Directeur(trice) : Lionel Lemire
Référent(e) : Marc Le Cœur

Comment favoriser le développement du territoire par l’émancipation des femmes marocaines ?

L’architecte a un rôle à jouer dans la société et peut ainsi contribuer à l’amélioration des conditions de ses contemporains et de l’émancipation de certaines populations. De ce fait, mes intentions de diplôme sont axées sur la question des femmes marocaines, tout particulièrement des femmes marocaines de la ville de Tinghir. En raison d’un système patriarcal qui est encore très présent au Maroc, se manifeste une distribution des rôles inégales dans la cellule familiale. Cela freine l’évolution sociale des femmes et leur accès aux activités économiques et sociales dans leur région.

En donnant l’opportunité aux femmes de jouer un rôle dans la production, la conception et la vente de ces bijoux en argent au sein d’une coopérative féminine n’est pas seulement un apport monétaire, c’est aussi un moyen de s’affirmer et de revendiquer une indépendance d’action. La coopérative féminine constituerait un instrument de développement local, par l’exploitation de la mine par ses habitants, pour ses habitants. Faisant ainsi des femmes des actrices qui participent au développement de leur environnement à travers la valorisation des énergies et des potentialités locales. Les berbères ont donné naissance à l’art du bijou dans ce pays. Leurs formes, rigoureusement géométriques, cachent une symbolique complexe et souvent indéchiffrable qui puise ses racines dans le patrimoine sémantique commun à toutes les civilisations anciennes.

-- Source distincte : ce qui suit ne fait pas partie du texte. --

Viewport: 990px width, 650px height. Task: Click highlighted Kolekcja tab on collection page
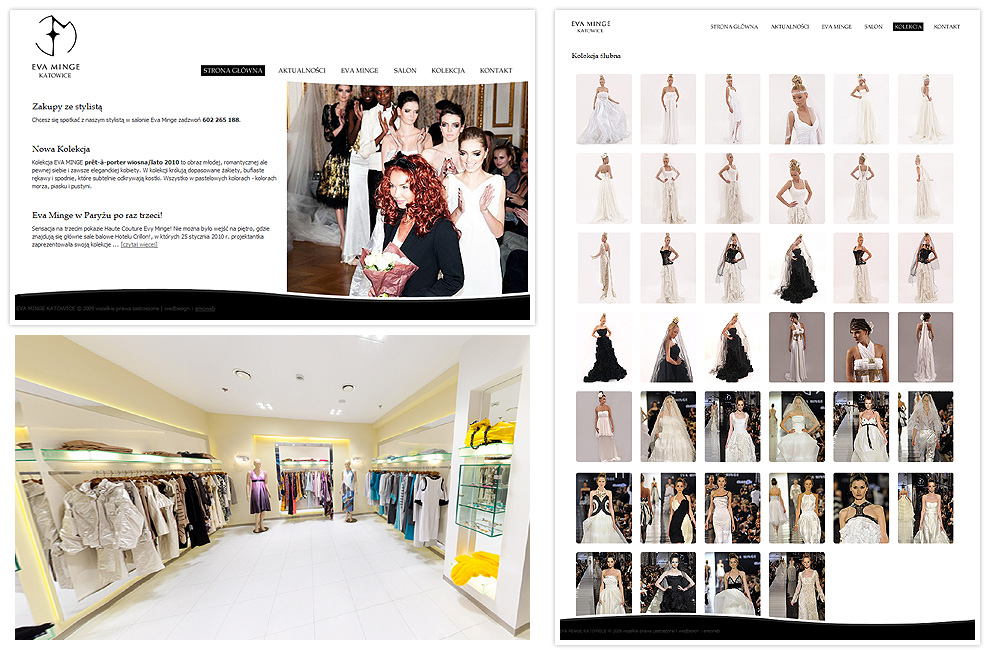pyautogui.click(x=908, y=27)

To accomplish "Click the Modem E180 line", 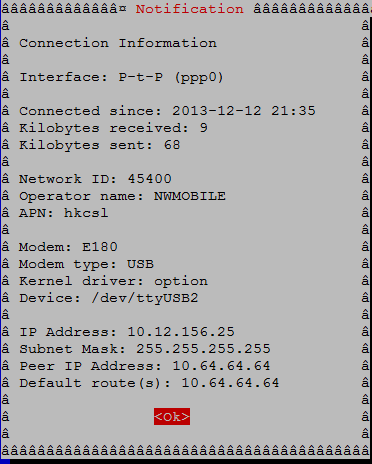I will pyautogui.click(x=68, y=247).
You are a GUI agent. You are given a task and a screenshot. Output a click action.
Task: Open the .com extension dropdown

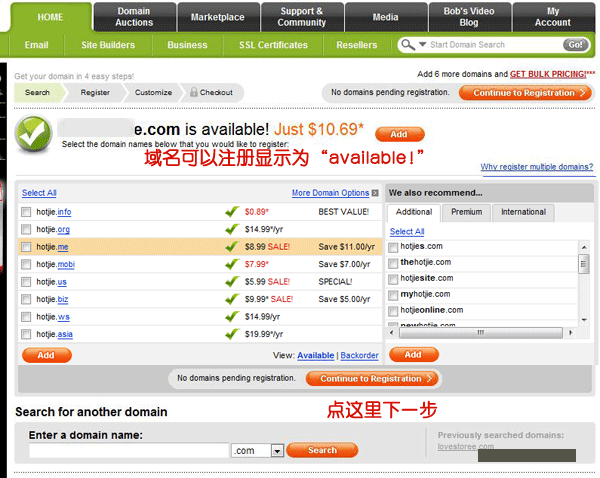[x=277, y=451]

Comment arriver à allier développement économique et touristique avec une préservation du patrimoine respectueuse des traditions ?

La ville de Tinghir possède aussi un patrimoine architectural considérable de bâtiments en pisé. La terre est un matériau de la transition écologique. La question de sa préservation et l’enjeu d’adaptabilité au tissu existant seront primordiaux.